= Menna Richards =

British journalist

Menna Richards OBE was the Controller of BBC Cymru Wales from February 2000 to February 2011.

==Biography==
Born in Maesteg, Bridgend County Borough, Wales, Richards was educated at the town's Grammar School, and later at the University of Wales, Aberystwyth. Well known for her contribution to broadcasting, her career began with BBC Wales as a broadcast journalist in 1976 and later as a reporter and producer for HTV Wales in the current affairs department in 1983, including the Welsh language current affairs series, Y Byd ar Bedwar.

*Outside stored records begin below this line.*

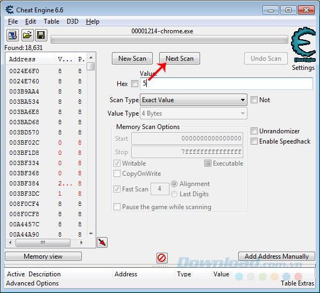Click the open folder icon
Screen dimensions: 320x293
click(x=27, y=35)
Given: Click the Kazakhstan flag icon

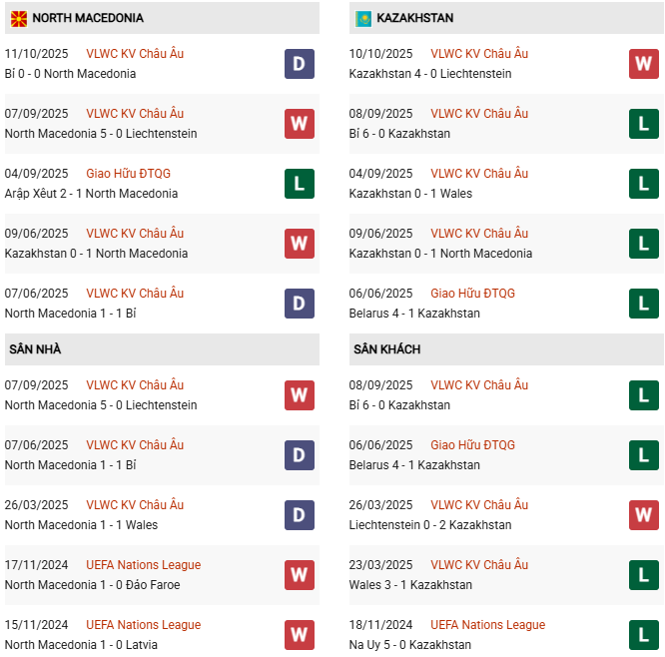Looking at the screenshot, I should click(x=363, y=18).
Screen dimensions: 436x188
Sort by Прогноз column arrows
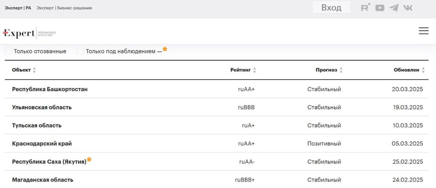pyautogui.click(x=341, y=70)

She rose to become managing director of HTV Wales in 1997, before the company was taken over by United News & Media.

Richards rejoined BBC Wales as a Controller in February 2000 and retired in February 2011. It was revealed as part of the BBC's open policy in November 2009, that Richards salary per annum to August 2009 was £185,000, with total remuneration of £192,800. She was responsible for bringing series such as Doctor Who, Torchwood, Merlin, The Sarah Jane Adventures, Sherlock and Upstairs Downstairs to global TV screens.

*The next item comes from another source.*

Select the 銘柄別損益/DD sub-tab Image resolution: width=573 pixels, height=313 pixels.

She was married to the TV presenter Patrick Hannan, who died in 2009, aged 68, following a short illness.

==Honours==
Richards was appointed Officer of the Order of the British Empire (OBE) in the 2010 New Year Honours for her services to broadcasting.

In the same year she was also appointed to the board of the Welsh National Opera. In addition, she was awarded a BAFTA in 2015 for Outstanding Contribution to Television.